Softmax and its triton implementation
  • 10/19/2024
  • Xiaotian Han

  • background

    The softmax function is a fundamental operation in deep learning that converts vectors of real numbers into probability distributions. This blog post explores the softmax function’s implementation and optimization using Triton, a programming framework for efficient GPU computations.

    TL;DR
    • dive into softmax, from math to implementation, from vector to matrix.
    • torch and triton implementations, with reference code and speed comparison.

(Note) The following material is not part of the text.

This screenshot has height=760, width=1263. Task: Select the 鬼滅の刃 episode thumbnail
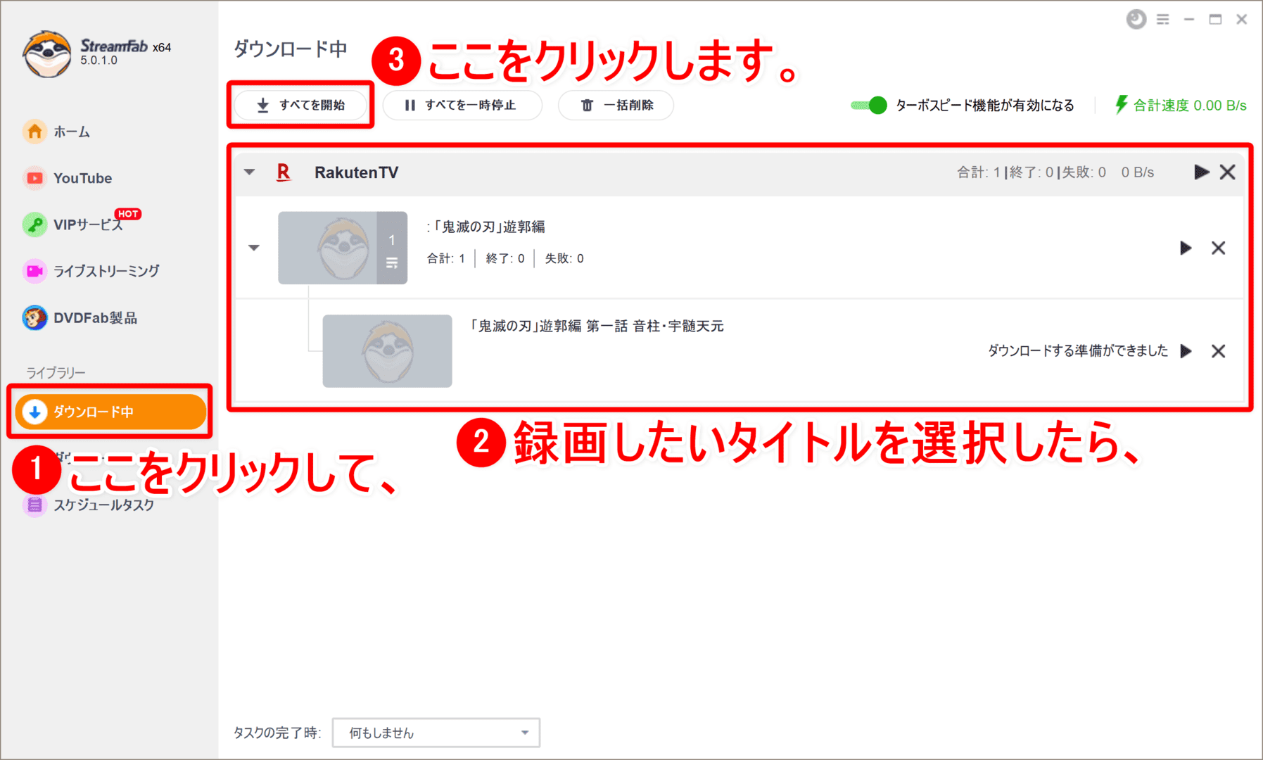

    The softmax function transforms an input vector into a probability distribution where all elements sum to 1.

    softmax - vector form

    \[\mathbf{o}_i = \mathrm{softmax}(\mathbf{x}_i) = \frac{e^{\mathbf{x}_i}}{\sum_{j=1}^{d} e^{\mathbf{x}_j}}\]

    where:

    • \(\mathbf{x} \in \mathbb{R}^d\): input vector.
    • \(\mathbf{o} \in \mathbb{R}^d\): output vector, probability distribution.

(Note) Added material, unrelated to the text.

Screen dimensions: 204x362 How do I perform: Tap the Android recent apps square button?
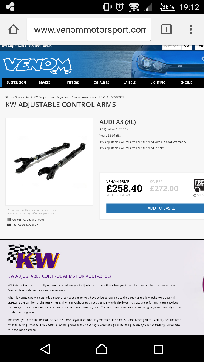point(158,349)
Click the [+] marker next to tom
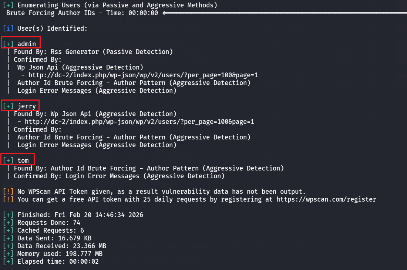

    gradient of softmax (vector form)

    We will compute gradients \(\frac{\partial L}{\partial \mathbf{x}}\) given \(\frac{\partial L}{\partial \mathbf{o}}\), where \(L\) is loss function, \(\mathbf{o}\) is softmax output.

    Jacobian matrix

    softmax is a vector function, the Jacobian matrix is the matrix of all partial derivatives:

    \[\frac{\partial \mathbf{o}}{\partial \mathbf{x}} = \mathbf{J} \;=\; \begin{bmatrix} \frac{\partial \,\mathbf{o}_1}{\partial \,\mathbf{x}_1} & \frac{\partial \,\mathbf{o}_1}{\partial \,\mathbf{x}_2} & \dots & \frac{\partial \,\mathbf{o}_1}{\partial \,\mathbf{x}_d} \\ \frac{\partial \,\mathbf{o}_2}{\partial \,\mathbf{x}_1} & \frac{\partial \,\mathbf{o}_2}{\partial \,\mathbf{x}_2} & \dots & \frac{\partial \,\mathbf{o}_2}{\partial \,\mathbf{x}_d} \\ \vdots & \vdots & \ddots & \vdots \\ \frac{\partial \,\mathbf{o}_d}{\partial \,\mathbf{x}_1} & \frac{\partial \,\mathbf{o}_d}{\partial \,\mathbf{x}_2} & \dots & \frac{\partial \,\mathbf{o}_d}{\partial \,\mathbf{x}_d} \end{bmatrix}.\]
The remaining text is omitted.